Britain last month raised its international threat level to the second-highest classification of “severe”, meaning an attack is considered highly likely, and Prime Minister David Cameron has said the Islamic State group battling for territory in Syria and Iraq poses the country’s greatest ever security risk.
Police said the arrests were not in response to any immediate threat but that the men were held on suspicion of encouraging terrorism and belonging to and supporting a banned organisation.
“These arrests and searches are part of an ongoing investigation into Islamist-related terrorism,” police said in a statement.
The BBC and Sky News reported that one of the men held was Anjem Choudary, the former head of the now banned organisation al-Muhajiroun. It gained notoriety for staging events to commemorate the Sept. 11, 2001 attacks on the United States with leaflets that referred to the hijackers as “the Magnificent 19”.

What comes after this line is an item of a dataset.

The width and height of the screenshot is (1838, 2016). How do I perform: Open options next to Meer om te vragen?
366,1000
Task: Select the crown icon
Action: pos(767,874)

Police declined to confirm if Choudary, who has recently spoken out against the West’s intervention against Islamic State, had been held or to give further details. There was no answer from his mobile phone when contacted by Reuters.
The men, aged between 22 and 51, were in custody at police stations in central London while 19 properties across the capital and in Stoke-on-Trent in central England were being searched.
Choudary’s followers have been linked to a number of militant plots in the past, and one of the men who hacked a British soldier to death on a London street in May last year had attended demonstrations the preacher had organised.
Choudary has never been charged with any terrorism-related crimes.
In 2011 his home and a community centre in east London where he used to teach were raided by counter-terrorism police. He told Reuters at the time that he had done nothing illegal.
“The definition of terrorism is more suitable for the US/UK policy in Muslim lands than those who are removing their oppressive regimes,” Choudary said in a tweet he wrote hours before the police arrests.
“The war being waged by the US/UK & co is a war against Islam & Muslims. The objective is to take Muslims away from the Shari’ah (Islamic law)”
Al-Muhajiroun’s Syrian-born founder Omar Bakri was banished from Britain in 2005.